# [EXCERPTED RECORDS]
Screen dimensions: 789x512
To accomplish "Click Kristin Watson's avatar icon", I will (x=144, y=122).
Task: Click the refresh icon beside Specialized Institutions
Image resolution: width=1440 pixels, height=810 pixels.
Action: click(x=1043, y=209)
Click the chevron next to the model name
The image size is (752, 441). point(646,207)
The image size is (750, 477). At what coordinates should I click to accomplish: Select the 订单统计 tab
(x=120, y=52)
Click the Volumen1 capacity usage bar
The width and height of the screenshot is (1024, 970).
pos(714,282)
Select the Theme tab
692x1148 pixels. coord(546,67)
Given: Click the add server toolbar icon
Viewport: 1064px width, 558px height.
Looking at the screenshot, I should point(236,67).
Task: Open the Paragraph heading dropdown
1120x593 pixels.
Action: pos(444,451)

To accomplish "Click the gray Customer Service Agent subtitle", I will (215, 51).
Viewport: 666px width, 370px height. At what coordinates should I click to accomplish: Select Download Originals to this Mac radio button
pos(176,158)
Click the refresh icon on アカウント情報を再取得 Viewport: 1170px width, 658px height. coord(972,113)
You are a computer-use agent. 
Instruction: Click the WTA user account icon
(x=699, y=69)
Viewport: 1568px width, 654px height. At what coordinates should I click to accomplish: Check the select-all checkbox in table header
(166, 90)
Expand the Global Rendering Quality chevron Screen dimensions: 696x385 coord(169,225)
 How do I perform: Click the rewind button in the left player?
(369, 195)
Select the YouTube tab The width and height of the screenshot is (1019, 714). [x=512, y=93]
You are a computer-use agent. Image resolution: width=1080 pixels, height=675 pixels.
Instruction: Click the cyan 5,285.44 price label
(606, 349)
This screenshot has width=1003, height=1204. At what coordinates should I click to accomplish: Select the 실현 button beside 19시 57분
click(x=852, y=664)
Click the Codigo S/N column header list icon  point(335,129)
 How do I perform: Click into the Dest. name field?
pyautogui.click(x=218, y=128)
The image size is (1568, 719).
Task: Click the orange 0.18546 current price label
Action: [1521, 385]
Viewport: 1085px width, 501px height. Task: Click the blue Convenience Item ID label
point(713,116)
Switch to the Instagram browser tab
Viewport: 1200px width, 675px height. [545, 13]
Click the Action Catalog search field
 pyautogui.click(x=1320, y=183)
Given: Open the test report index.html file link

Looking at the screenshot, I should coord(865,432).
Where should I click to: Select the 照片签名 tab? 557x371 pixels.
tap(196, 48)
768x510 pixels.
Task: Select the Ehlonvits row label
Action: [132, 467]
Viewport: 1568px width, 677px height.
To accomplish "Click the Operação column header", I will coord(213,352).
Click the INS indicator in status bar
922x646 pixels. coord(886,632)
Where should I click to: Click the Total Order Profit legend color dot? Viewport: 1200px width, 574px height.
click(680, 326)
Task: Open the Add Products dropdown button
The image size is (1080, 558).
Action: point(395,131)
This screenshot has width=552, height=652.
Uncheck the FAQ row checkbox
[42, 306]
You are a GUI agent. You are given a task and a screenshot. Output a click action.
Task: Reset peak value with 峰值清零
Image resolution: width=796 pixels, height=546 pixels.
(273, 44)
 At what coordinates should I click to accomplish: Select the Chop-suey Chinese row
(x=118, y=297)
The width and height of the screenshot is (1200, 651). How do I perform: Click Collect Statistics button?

# [ASSIGNMENT]
Between the first line of the entries above and the line with "Click the Codigo", both included, copy every line exactly and nothing outside that range.

# [ANSWER BELOW]
Screen dimensions: 789x512
To accomplish "Click Kristin Watson's avatar icon", I will (x=144, y=122).
Task: Click the refresh icon beside Specialized Institutions
Image resolution: width=1440 pixels, height=810 pixels.
Action: click(x=1043, y=209)
Click the chevron next to the model name
The image size is (752, 441). point(646,207)
The image size is (750, 477). At what coordinates should I click to accomplish: Select the 订单统计 tab
(x=120, y=52)
Click the Volumen1 capacity usage bar
The width and height of the screenshot is (1024, 970).
pos(714,282)
Select the Theme tab
692x1148 pixels. coord(546,67)
Given: Click the add server toolbar icon
Viewport: 1064px width, 558px height.
Looking at the screenshot, I should point(236,67).
Task: Open the Paragraph heading dropdown
1120x593 pixels.
Action: pos(444,451)

To accomplish "Click the gray Customer Service Agent subtitle", I will (215, 51).
Viewport: 666px width, 370px height. At what coordinates should I click to accomplish: Select Download Originals to this Mac radio button
pos(176,158)
Click the refresh icon on アカウント情報を再取得 Viewport: 1170px width, 658px height. coord(972,113)
You are a computer-use agent. 
Instruction: Click the WTA user account icon
(x=699, y=69)
Viewport: 1568px width, 654px height. At what coordinates should I click to accomplish: Check the select-all checkbox in table header
(166, 90)
Expand the Global Rendering Quality chevron Screen dimensions: 696x385 coord(169,225)
 How do I perform: Click the rewind button in the left player?
(369, 195)
Select the YouTube tab The width and height of the screenshot is (1019, 714). [x=512, y=93]
You are a computer-use agent. Image resolution: width=1080 pixels, height=675 pixels.
Instruction: Click the cyan 5,285.44 price label
(606, 349)
This screenshot has width=1003, height=1204. At what coordinates should I click to accomplish: Select the 실현 button beside 19시 57분
click(x=852, y=664)
Click the Codigo S/N column header list icon  point(335,129)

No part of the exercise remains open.